CTCLoss如何使用
CTCLoss如何使用
什么是CTC
CTC全称为Connectionist Temporal Classification,中文翻译不好类似“联结主义按时间分类”。
CTCLoss是一类损失函数,用于计算模型输出\(y\)和标签\(label\)的损失。
神经网络在训练过程中,是让\(loss\)减少的过程。常用于图片文字识别OCR和语音识别项目,因为CTCLoss计算过程中不需要\(y\)和\(label\)对齐,这样做的好处就是大幅的减轻了数据对齐标注的工作量,极大的提高了效率。
架构介绍
本文主要是介绍CTCLoss,这里介绍模型架构是为了更好的理解CTCLoss函数在整体的做用。现有一段原始数据,它可以是一张带文字的图片或一段说话的音频。

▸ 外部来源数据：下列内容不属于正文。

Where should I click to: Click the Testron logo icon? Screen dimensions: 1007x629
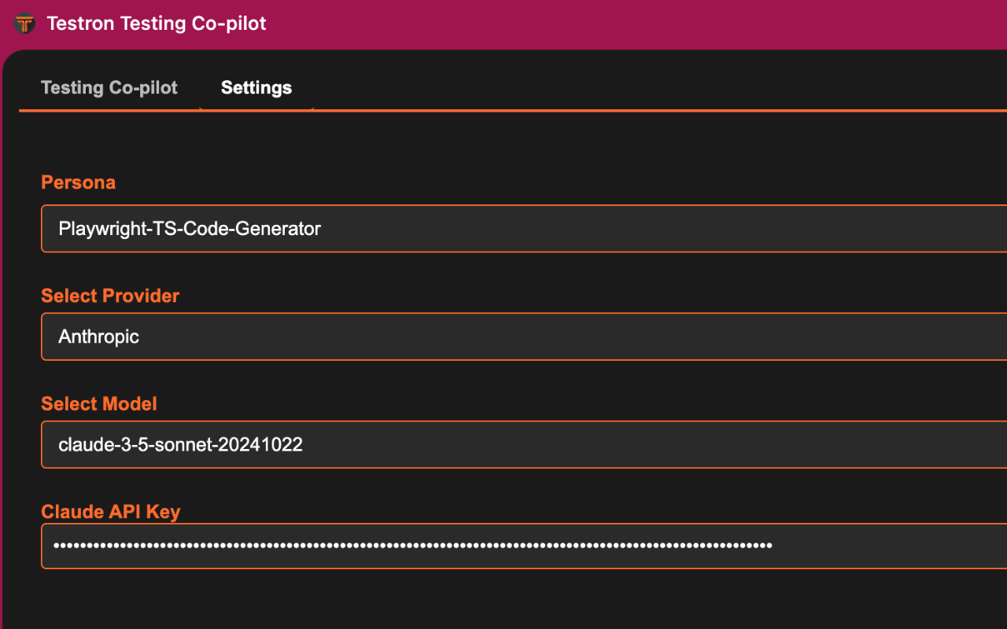coord(24,24)
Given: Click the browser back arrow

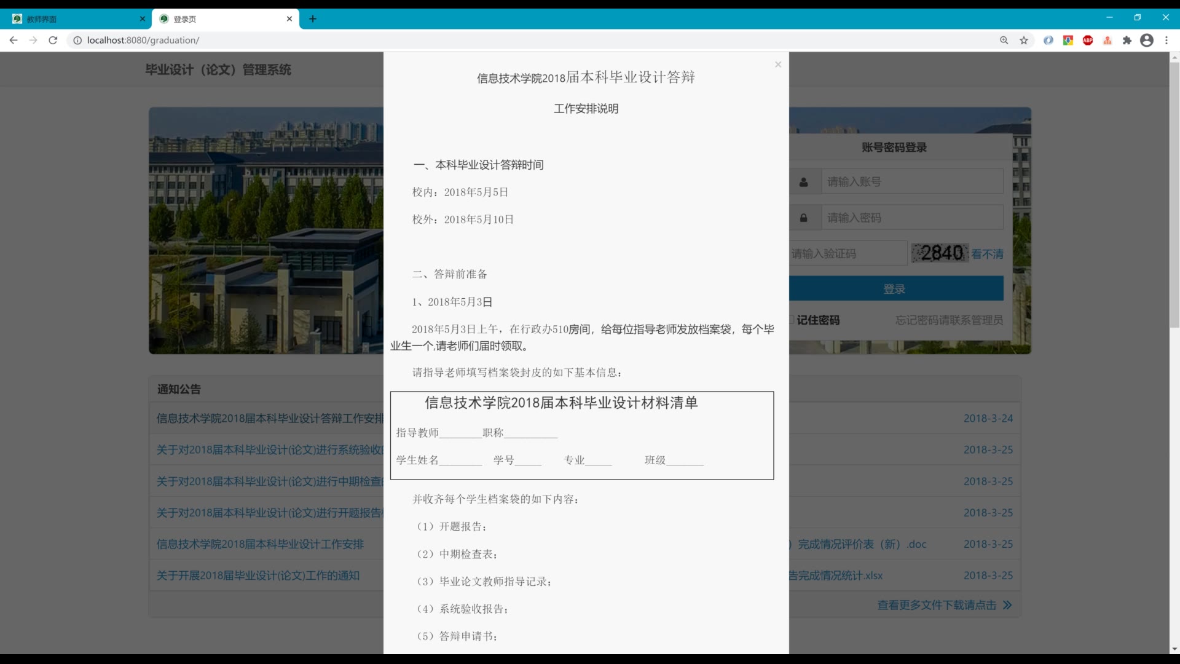Looking at the screenshot, I should pos(14,40).
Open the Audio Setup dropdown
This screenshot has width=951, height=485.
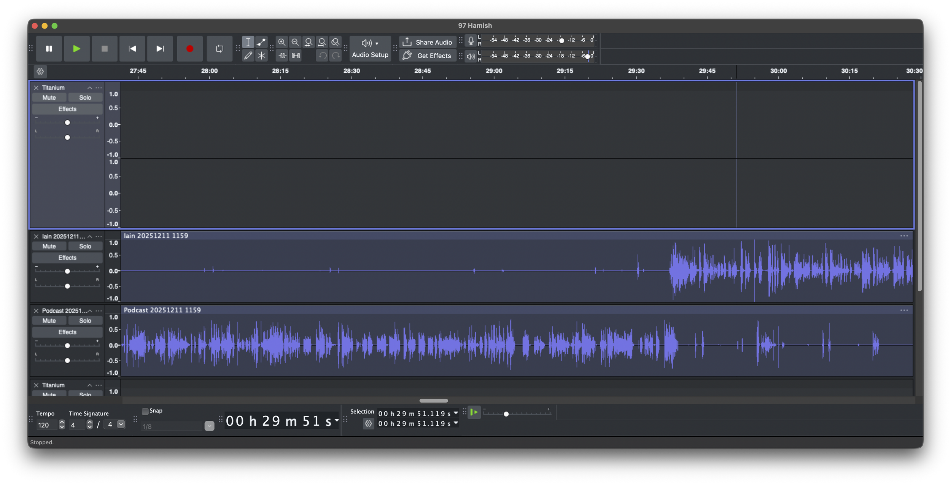click(370, 49)
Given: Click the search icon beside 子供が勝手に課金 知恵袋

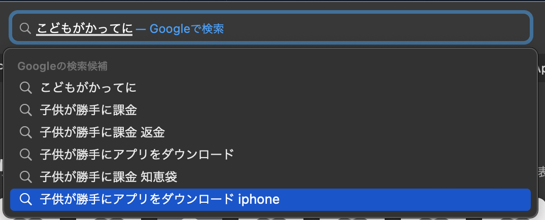Looking at the screenshot, I should tap(25, 176).
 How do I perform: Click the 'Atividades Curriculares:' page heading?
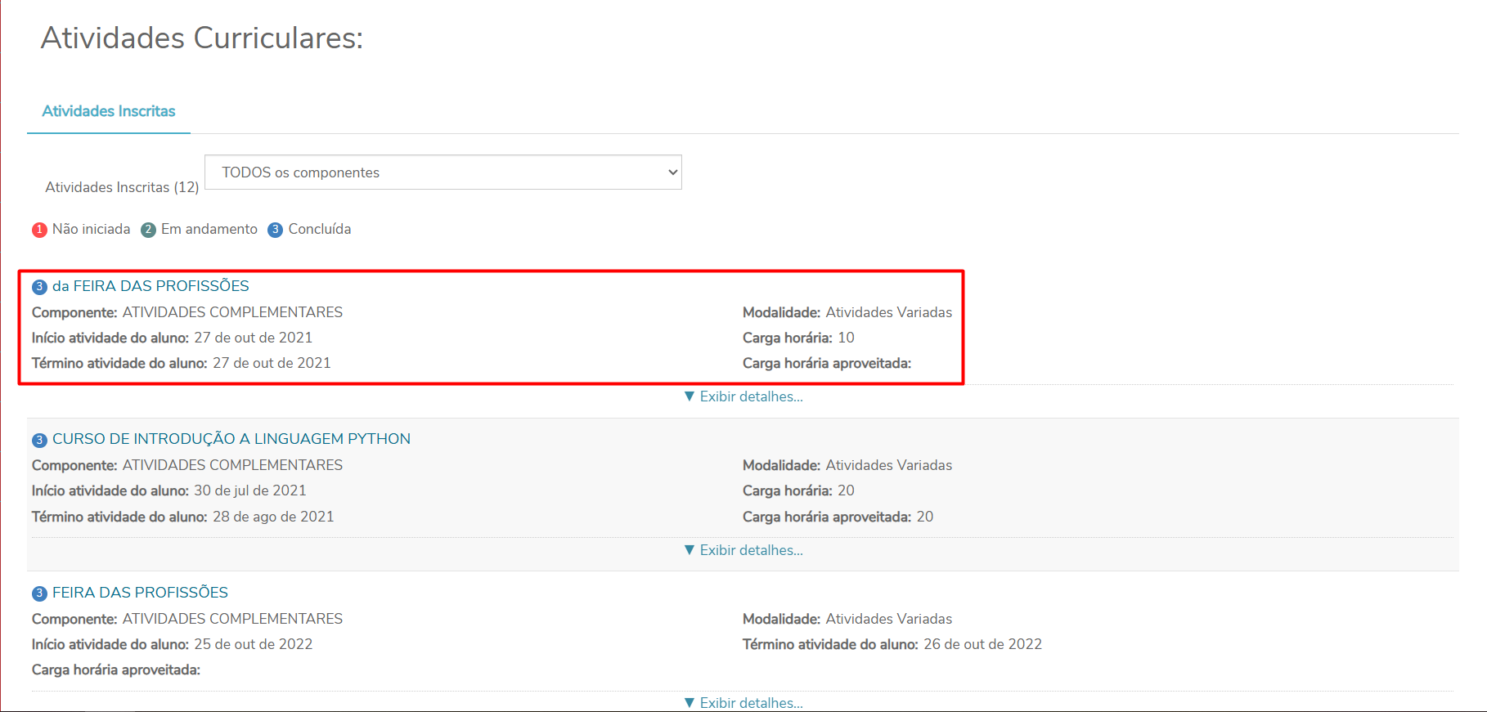click(x=202, y=38)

如图所示原始的声音通过DFT(离散傅立叶变化)得到一张具有时频特性的特征图,将特征图通过网络\(\mathcal{N}_w\)后输出结果\(y\)(\(y\in\mathbb{R}^{K \times T}\),\(K\)维是在每一时间点预测的词的概率,\(T\)是时间维度)。
一个简单的例子
现在有一段语音,是一个人在拼写英文单词“CAT”,语音内容是“C”、“A”、“T”这三个字母。这个人读完这三个字母用了5s的时间。我们想通过语音识别这三个字母。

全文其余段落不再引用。